Let me tell you something my friend. Hope is a dangerous thing. Hope can drive a man insane.


Back to reality and back on the Yeah Write wagon. Come and have a read of the other awesome bloggers that are there with me. Oh and vote for your favourite if you like!

Tuesday 10 April 2012

Genetics Part 2: a resignation

res·ig·na·tion

[rez-ig-ney-shuhn]
noun
1. the act of resigning.
2. a formal statement, document, etc., stating that one gives up an office, position, etc.
3.an accepting, unresisting attitude, state, etc.; submission; acquiescence: to meet one's fate with resignation.
 
It is with a heavy, heavy heart I resign. From having children. It is one of the hardest decisions I have ever made and I am still not certain about it. But I think it is the only real option. 
 
We, my baby daddy and I, carry duff genes. A tiny, tiny imperfection that doesn't affect either of us at all. But it affects our babies. 
 
 
 I have always, as long as I can remember, wanted 4 children. 

The diagram above makes it look like if I had my four children that just one of them would be unlucky enough to inherit our deaf genes. I wish that was true. What it really means is that every time we reproduce there is a 25% chance our child will be deaf. We have taken that chance twice so far and both of our children have been unlucky. That's 100%. 

Our children are fine, they will live normal lives and there really is very little that they won't be able to do. But the early years of their life are a lot of hard work for us as parents. Not to say all parents don't have their work cut out, but we are learning sign language, teaching sign language, conducting daily speech and language therapy. We are battling to get hearing aids kept in, replacing them when they fall out, watching constantly to see if they are being pulled out. We have 6 weekly hospital appointments for new moulds. We have 6 monthly hearing tests to attend. We have to catch our children from every fall that we can't prevent because if they hit their heads they could lose their hearing altogether. Not to mention all the energy we put into feeling guilty and into loving them so much to compensate that guilt.

It's exhausting. 

I can't do it another two times over. 

It wouldn't be fair on them and it wouldn't be fair on us as individuals or us as a couple.

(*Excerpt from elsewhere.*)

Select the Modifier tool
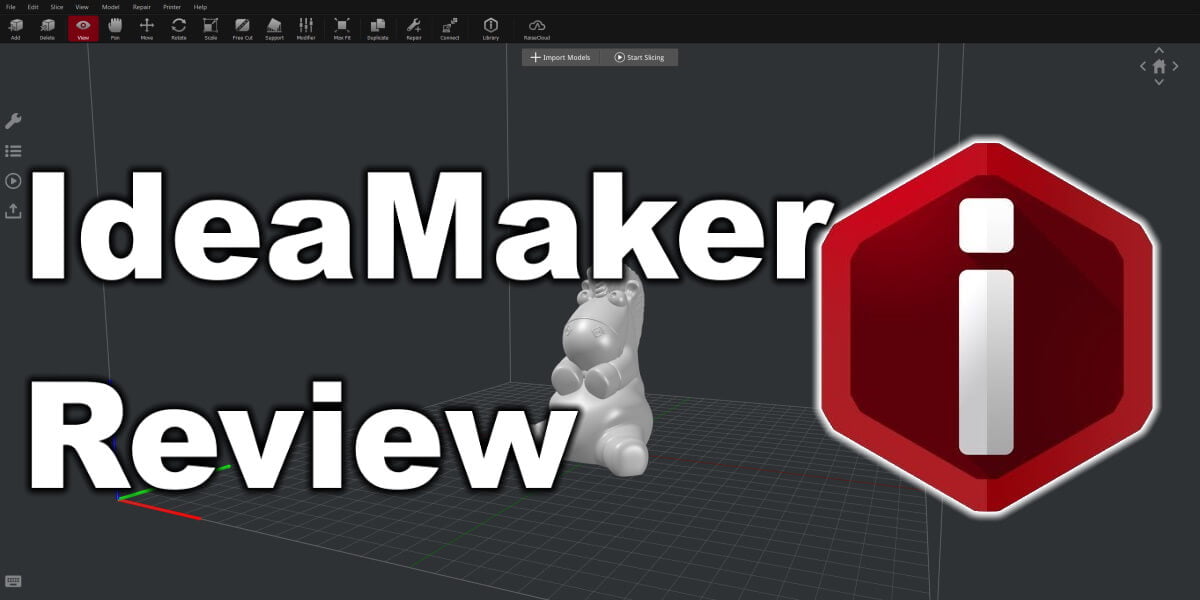Image resolution: width=1200 pixels, height=600 pixels. coord(307,28)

And so, with bitterness, I resign.

Tuesday 3 April 2012

Genetics part 1: a love affair

As you probably know, since we found out about Will's hearing deficit I have blamed myself. It's hard not to. The way I saw it, I built him in my body and therefore it was my body that had failed him by building that particular bit to a substandard level. I use the past tense in that there sentence because I no longer feel like that to that extent. It's taken a lot of time and blogging but I have, for the most part, accepted that we can't change it and blaming my self was helping no-one.

We recently learnt that Will definitely has Pendred's Syndrome; a genetic defect affecting his vestibular aqueduct and cochlea.

For this to happen, Shaun and I both have to carry a gene defect that when paired with the same, create the syndrome. It has to have been in both of our families for generations, hiding silently. Lurking.

I sometimes thought that if this turned out to be the case I would resent him. I thought I would resent the universe for bringing us together. I thought I would be angry. And I thought I would doubt our relationship and our future.

None of these things happened.

I felt guilt. Horrible, drowning, suffocating guilt. I felt sorry. So very, very sorry. Sorry for saying hello on the stairs. Sorry for sending flirtatious emails (we met at work). Sorry for letting him fall in love with me. Sorry for having the gene that, when it met him, meant he had disabled children. Sorry for not being one of the millions of other girls he could have met. Sorry for having the gene. Sorry for ruining his life, for making it that much harder, for causing him all this pain.

Guilt, a mother's ruin.

But not sorry I met him. Not angry I met him. Not sorry I fell in love with him. Not angry that he made my children disabled. I felt bad for him but not bad for myself.

It made me love him that much more. There is no-one I would rather travel this journey with.